Half-life of UCP1 and LUC in brown adipocytes. A. Immunoblotting analysis of UCP1 and LUC protein in brown adipocytes derived from KI mice. Preadipocytes were differentiated with chronic rosiglitazone for 7 consecutive days to induce UCP1 expression. At day 7, cell cultures were treated with 25 μg/ml cycloheximide for 4 h, 8 h, and 12 h to inhibit protein biosynthesis before harvest. B. Signals of UCP1 and LUC in A were quantified and normalized to the Actin signals in the same samples.

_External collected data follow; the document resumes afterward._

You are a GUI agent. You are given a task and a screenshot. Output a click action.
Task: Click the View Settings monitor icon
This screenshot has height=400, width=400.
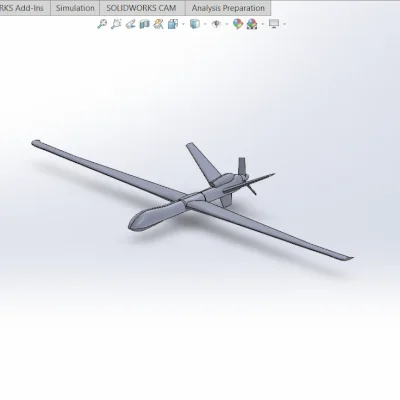tap(274, 24)
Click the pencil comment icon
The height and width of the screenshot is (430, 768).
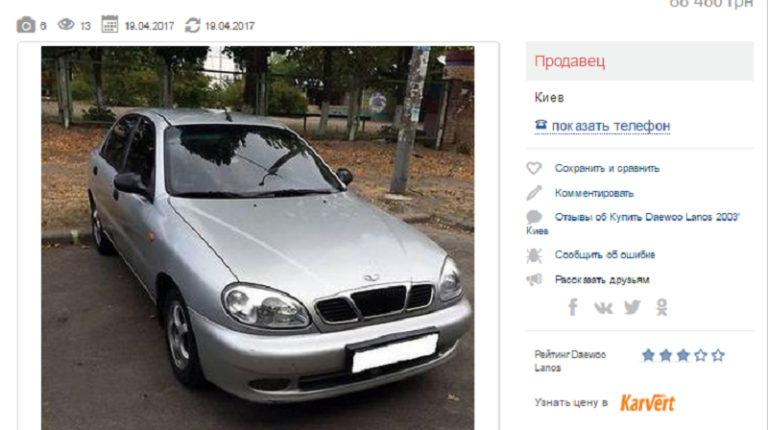coord(534,192)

Individual protein half-life was calculated from the initial and final protein abundance.

figs4

Normalized cellular respiration to maximal uncoupled rate. Respiration rates of basal, proton leak and UCP1-dependent were all normalized to the maximal FCCP uncoupled rate, N = 3, n = 16. *P < 0.05, ****P < 0.0001, Two-way-ANOVA, (Mean ± SD).

figs5

Homozygous KI mice display a UCP1 deficiency phenotype in iBAT. A. Relative Ucp1 mRNA expression in interscapular BAT of WT, HET and KI mice, n = 6. Data were analyzed with One-way-ANOVA, ****P < 0.0001. B. Representative immunoblotting analysis of UCP1 and LUC proteins in interscapular BAT of WT, HET, and KI mice.

figs6

Live single-cell imaging of luciferase bioluminescence in brown adipocytes. Living brown adipocytes were imaged with a CCD camera supplemented with D-luciferin. Blue signals correspond to bioluminescence (Scale bar = 50 μm).